## Texte proposé
━━━━━━━━━━━━━━━━━━━━

Retour sur des violences sexuelles longtemps occultées.

Pourquoi le choix d’un tel sujet, la prostitution dans les colonies d’Afrique du nord ?

Je suis militante féministe et j’ai choisi de faire ma thèse en croisant deux thèmes qui me tiennent à cœur : l’histoire des femmes et la Méditerranée, puisqu’une partie de ma famille a vécu au Maroc. Une façon d’allier la conviction et la passion pendant les six années qu’allait me demander ce travail.

J’ai commencé par fouiller dans les archives et j’ai eu la chance de tomber sur les écrits de médecins coloniaux des années 30, consacrés aux questions sanitaires et aux prostituées. En écumant les archives coloniales, j’ai été fascinée par la quantité de sources disponibles. J’ai compris aussi qu’il ne s’agissait pas d’un sujet périphérique mais au contraire d’une question qui était au cœur de la société et touchait tous les domaines : politique sociale, administrative, urbanisme, art, police, justice.

C’est un travail qui m’a fait grandir. On ne sort pas indemne d’un sujet aussi douloureux. Il m’a aussi appris la tolérance. Il est temps de faire une histoire de la rencontre entre la France et ces territoires, l’histoire de ce qui nous lie, sans occulter la domination coloniale et la violence sexuelle masculine.

En quoi le réglementarisme des Français est-il le symbole de l’entreprise coloniale ?

Un mois après la conquête d’Alger, l’une des premières mesures que prend l’armée coloniale est de réglementer la prostitution. Elle craint bien sûr la contagion sanitaire et les ravages de la syphilis, mais aussi la contagion sociale et raciale. Les colons font tout pour que les femmes blanches ne soient pas accessibles aux indigènes. Mais ils jugent normal d’utiliser les femmes des colonisés.

La conquête réduit la complexité sociale de la prostitution d’avant la colonisation à la notion unique de “fille soumise” : un terme réglementariste qui symboliquement établit un lien avec le droit du conquérant, lequel invoque le droit au coït.

Dès le début, l’armée amène avec elle des BMC, bordels militaires de campagne, et des femmes européennes. Mais il n’y a pas assez de femmes pour le nombre d’hommes. Les colons ouvrent donc des maisons de tolérance. À Alger, en 1859, il y a 14 maisons de tolérancel, toutes européennes [1]

Qu’en est-il alors des indigènes ?

Pour elles, les colons organisent les quartiers réservés, qui marginalisent les femmes ; un véritable racisme d’État. À côté des rues réservées, existent parfois des quartiers entiers, véritables villes dans la ville, comme le quartier de Bousbir à Casablanca, présenté à l’époque comme un modèle. Bousbir, c’est 24 000 m2, 600 à 900 prostituées, 42 commerces, 1500 visiteurs par jour, et une ligne de bus pour relier le quartier au centre de la ville européenne.

Le système rend la prostitution visible dans la ville. Pour les Maghrébins, cette visibilité est choquante. De même que le contrôle des organes sexuels des femmes par des médecins blancs. Tout cela est très mal vécu. D’ailleurs, l’une des premières mesures prises par le pouvoir indépendant sera de fermer ces quartiers.

━━━━━━━━━━━━━━━━━━━━

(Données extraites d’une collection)
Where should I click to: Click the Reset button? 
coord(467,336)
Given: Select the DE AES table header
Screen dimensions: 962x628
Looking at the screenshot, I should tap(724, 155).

━━━━━━━━━━━━━━━━━━━━

## Vos consignes
**1)** Selon le texte sur la prostitution coloniale, combien de temps après la conquête d’Alger l’armée coloniale réglemente-t-elle la prostitution ?
**2)** Indiquez si chacune des affirmations suivantes concorde avec le texte sur la prostitution coloniale, en citant à l’appui les mots décisifs de celui-ci.
(a) Le travail de thèse a duré six années.
(b) Le quartier de Bousbir se trouve à Alger.
(c) Les colons acceptent que les femmes blanches soient accessibles aux indigènes.
**3)** Modifiez le texte sur la prostitution coloniale : reprenez-le depuis « J’ai commencé par » jusqu’à « violence sexuelle masculine. » inclus, en remplaçant « fascinée » par « frappée ».

## Corrigé
**1)** Un mois après la conquête d’Alger.

**2)**
(a) Oui : « pendant les six années qu’allait me demander ce travail ».
(b) Non : « comme le quartier de Bousbir à Casablanca ».
(c) Non : « Les colons font tout pour que les femmes blanches ne soient pas accessibles aux indigènes. »

**3)**
J’ai commencé par fouiller dans les archives et j’ai eu la chance de tomber sur les écrits de médecins coloniaux des années 30, consacrés aux questions sanitaires et aux prostituées. En écumant les archives coloniales, j’ai été frappée par la quantité de sources disponibles. J’ai compris aussi qu’il ne s’agissait pas d’un sujet périphérique mais au contraire d’une question qui était au cœur de la société et touchait tous les domaines : politique sociale, administrative, urbanisme, art, police, justice.

C’est un travail qui m’a fait grandir. On ne sort pas indemne d’un sujet aussi douloureux. Il m’a aussi appris la tolérance. Il est temps de faire une histoire de la rencontre entre la France et ces territoires, l’histoire de ce qui nous lie, sans occulter la domination coloniale et la violence sexuelle masculine.